Possible markers identified for early metastatic lung cancer

“For the trial, we will be looking to recruit patients with lung adenocarcinoma, the most common primary lung cancer in the United States, and particularly those with a refractory condition for which treatment hasn’t been effective,” said Josephine A. Taverna, MD, a faculty member in hematology and oncology with the Mays Cancer Center at UT Health San Antonio, and principal investigator of the NCI/NIH grant.

She also is a lead author of the Cell Reports article titled, “AXL-initiated paracrine activation of pSTAT3 enhances mesenchymal and vasculogenic supportive features of tumor-associated macrophages,” along with Tim Hui-Ming Huang, Ph.D., professor and chair of the Department of Molecular Medicine at UT Health San Antonio and deputy director of Mays Cancer Center.

They are joined by a team of clinical investigators at Mays Cancer Center and faculty in the departments of molecular medicine, cardiothoracic surgery, pulmonology, population health sciences and biostatistics at UT Health San Antonio, along with The University of Texas MD Anderson Cancer Center in Houston and industry partners BerGenBio and Sobi.

Tumor-associated macrophages are types of white blood cells that in dysfunctional form are integral to the development of complex tumor microenvironments, or ecosystems, promoting tumor growth, invasion, metastasis and drug resistance. Signaling of these macrophages early on for lung cancer has been elusive.

However, the research by Taverna and her colleagues indicates that certain proteins known as AXL and STAT3 together transmit signals that appear in more advanced stages of lung cancer. This signaling in tumor-associated macrophages is triggered by lung cancer cells and cancer-associated cells.

“These findings suggest the potential application of AXL-STAT3-related markers to quantitatively assess metastatic potential and inform therapeutic strategies in lung cancer,” Taverna said. “It provides a therapeutic rationale for targeting this network.”

The researchers derived their results by conducting single-cell proteomic profiling of 15 lung tumors from 13 patients with lung adenocarcinoma, one patient with squamous cell lung cancer and one patient with pleiomorphic carcinoma. They found predominant and consistent AXL-STAT3 signaling in tumor and other cancer-related cells.

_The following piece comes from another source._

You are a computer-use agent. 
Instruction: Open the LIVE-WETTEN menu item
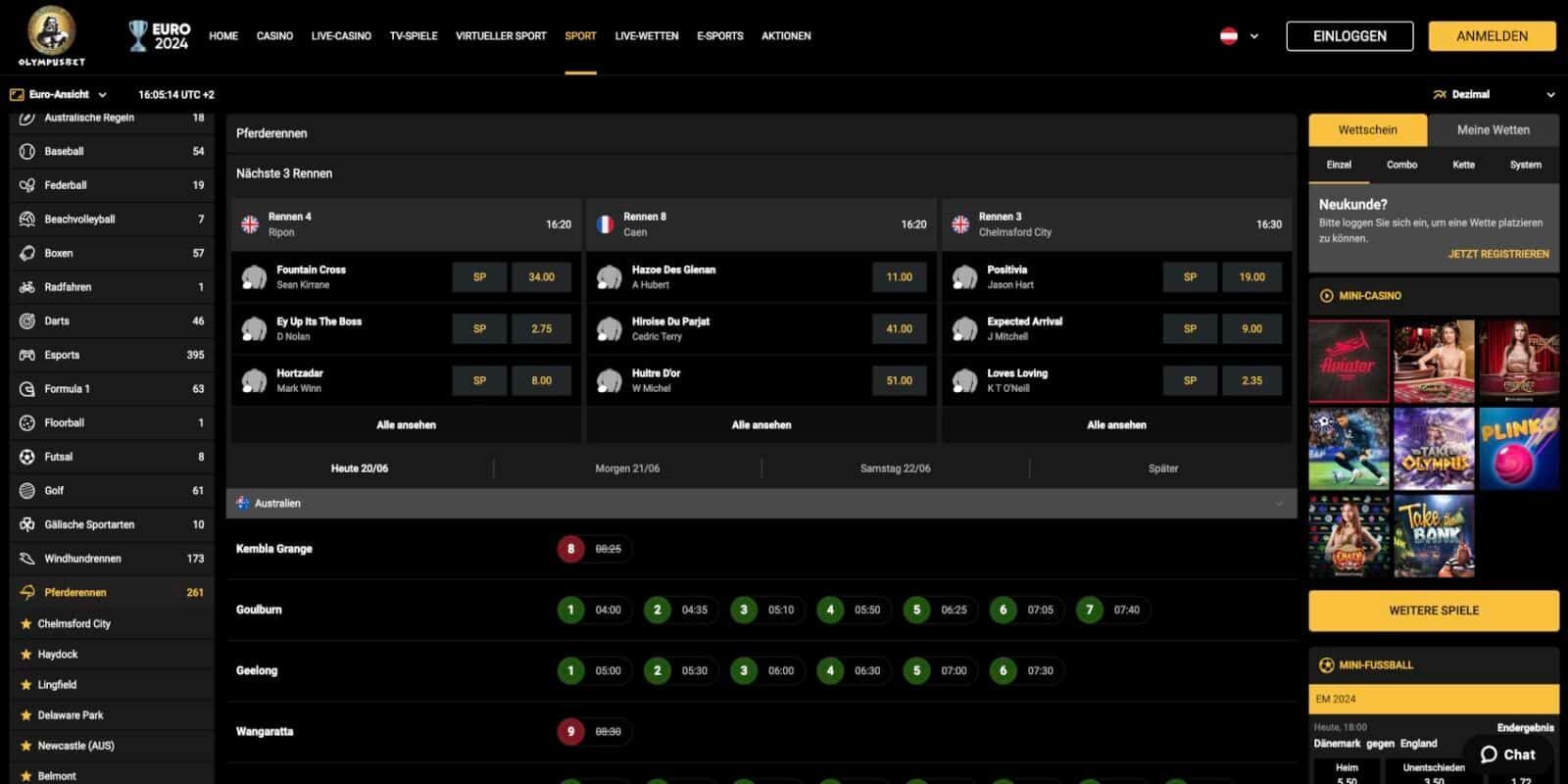(x=646, y=36)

“Our initial observation suggests that concomitantly high AXL/STAT3 signaling in tumor-associated macrophages may contribute to the conditioning of pro-metastatic niches,” Taverna said.

“Our experiments in the lab suggest that targeting the AXL-STAT3 pathway can prevent tumor cells from recruiting tumor-associated macrophages and other aggressive host cells into the tumor microenvironment, thereby inhibiting tumor growth and spread.”